## Selected text:
■ ■ ■ ■ ■

Ko Kapu Te Rangi te Maunga
Ko Ohinemataroa te Awa
Ko Mataatua te Waka
Ko Ngati Awa te Iwi
Ko Ngati Hokopu te Hapu
Ko Te Whare o Toroa te Marae
Ko Wairaka te Whare Tipuna
Ko Tamatea Ki Te Huatahi te Wharekai
Ko Te Manuka Tutahi te whenua

Kapu Te Rangi is the mountain
Ohinemataroa is the river
Mataatua is the canoe
Ngati Awa is the tribe
Ngati Hokopu is the sub-tribe
Te Whare o Toroa is the marae
Wairaka is the meeting house
Tamatea Ki Te Huatahi is the dining hall
Te Manuka Tutahi is the land. [1]

Ngati Hokopu Pepeha. (A 'pepeha' is an introduction that establishes identity and heritage).

This photo depicts my great grandmother Ani (née Melbourne/ Milburn) Doherty (1863-1929) - on the right - and Emere (née Apanui, Mair) Stewart (1870-1957) - on the left.

The Museums Victoria catalogue entry for this photo describes how the photographer, Arthur James Iles (1870-1943), was able to recruit some of the Maori subjects who appear in his photos through his first Maori wife Rebecca (Ripeka) Elsie Rangimahora Utuatonga (1872-1938) and also through his relationships with people such as soldier, surveyor, interpreter, and Maori Land Court judge Captain Gilbert Mair (1843-1923). Emere was the daughter of Raiha Apanui and Major William Mair - the brother of Gilbert Mair.

■ ■ ■ ■ ■

## Exercise task A:
Summarize the Ngati Hokopu text in two sentences.
## Exercise task B:
Answer these questions from the Ngati Hokopu text, one line each:
(i) What is a pepeha, according to the text?
(ii) Which person appears on the right side of the photo?
(iii) Who were Emere's parents?
## Exercise task C:
Please echo the part of the Ngati Hokopu text starting at "Ngati Hokopu Pepeha." and ending at "of Gilbert Mair.".

## Given data:

■ ■ ■ ■ ■

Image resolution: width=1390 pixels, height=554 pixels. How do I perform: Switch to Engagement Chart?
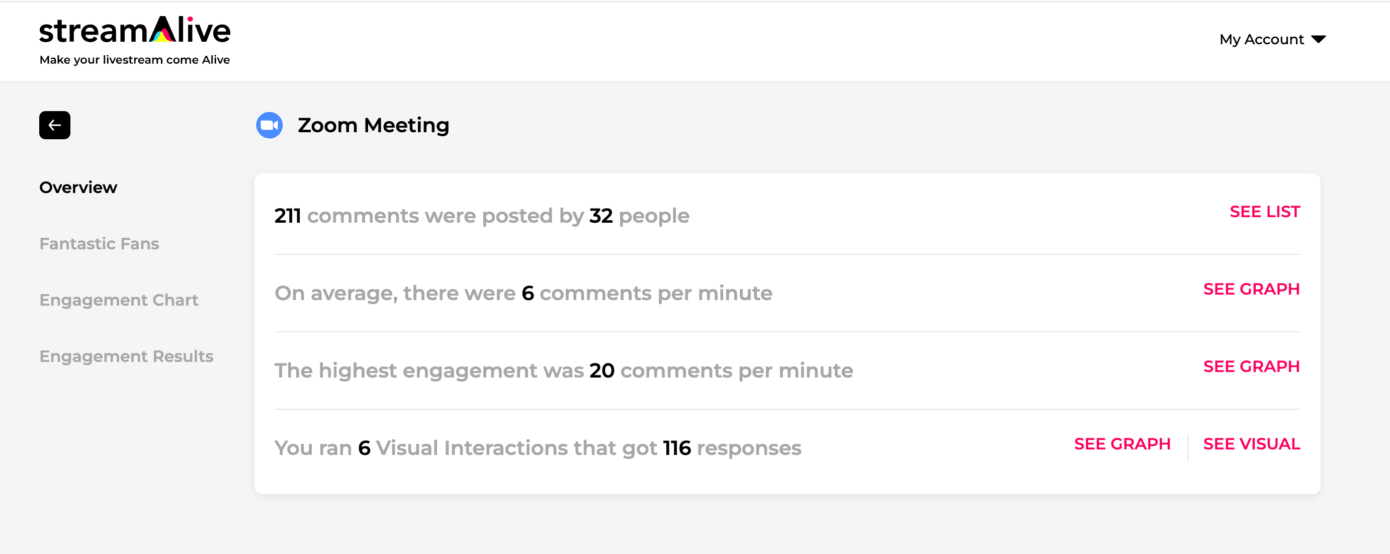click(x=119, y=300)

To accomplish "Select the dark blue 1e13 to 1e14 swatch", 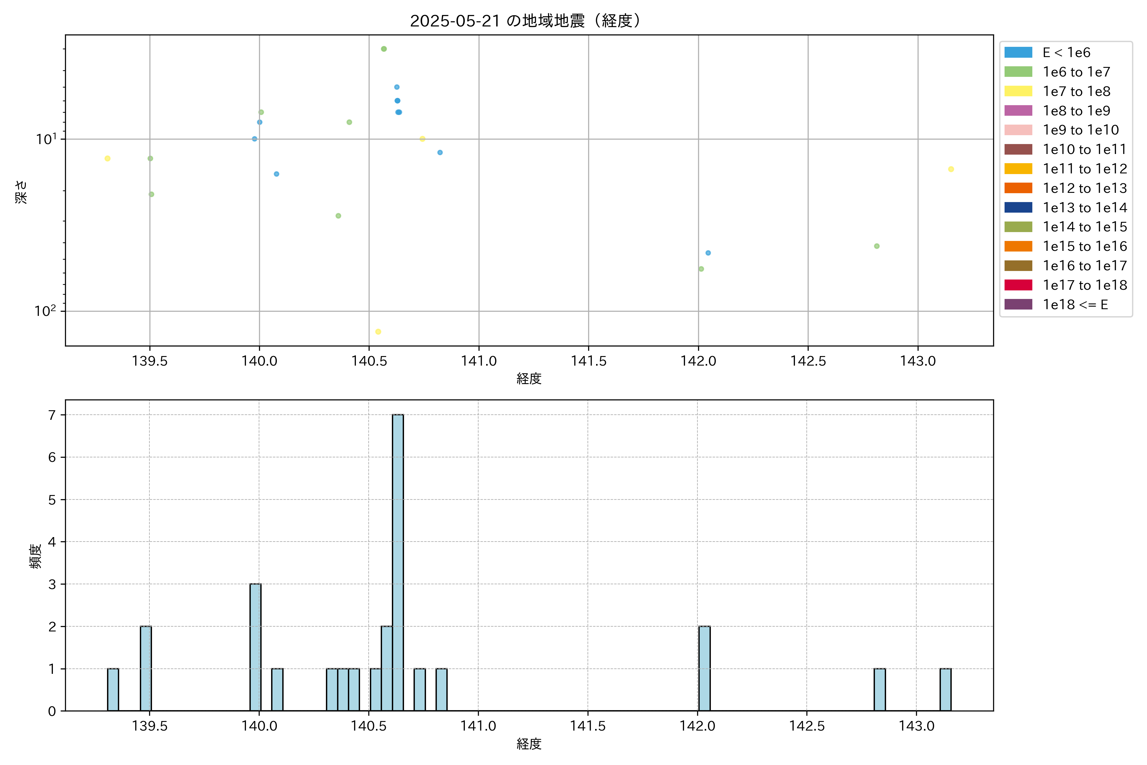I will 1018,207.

■ ■ ■ ■ ■

## Solution A:
The Ngati Hokopu pepeha, given in Maori and in English, names Kapu Te Rangi as the mountain, Ohinemataroa as the river, Mataatua as the canoe, Ngati Awa as the tribe, Te Whare o Toroa as the marae, Wairaka as the meeting house, Tamatea Ki Te Huatahi as the dining hall and Te Manuka Tutahi as the land. A photo by Arthur James Iles shows Ani Doherty and Emere Stewart, and its Museums Victoria catalogue entry says Iles recruited some of his Maori subjects through his first Maori wife and through people such as Captain Gilbert Mair.

## Solution B:
(i) An introduction that establishes identity and heritage.
(ii) Ani (née Melbourne/ Milburn) Doherty.
(iii) Raiha Apanui and Major William Mair.

## Solution C:
Ngati Hokopu Pepeha. (A 'pepeha' is an introduction that establishes identity and heritage).

This photo depicts my great grandmother Ani (née Melbourne/ Milburn) Doherty (1863-1929) - on the right - and Emere (née Apanui, Mair) Stewart (1870-1957) - on the left.

The Museums Victoria catalogue entry for this photo describes how the photographer, Arthur James Iles (1870-1943), was able to recruit some of the Maori subjects who appear in his photos through his first Maori wife Rebecca (Ripeka) Elsie Rangimahora Utuatonga (1872-1938) and also through his relationships with people such as soldier, surveyor, interpreter, and Maori Land Court judge Captain Gilbert Mair (1843-1923). Emere was the daughter of Raiha Apanui and Major William Mair - the brother of Gilbert Mair.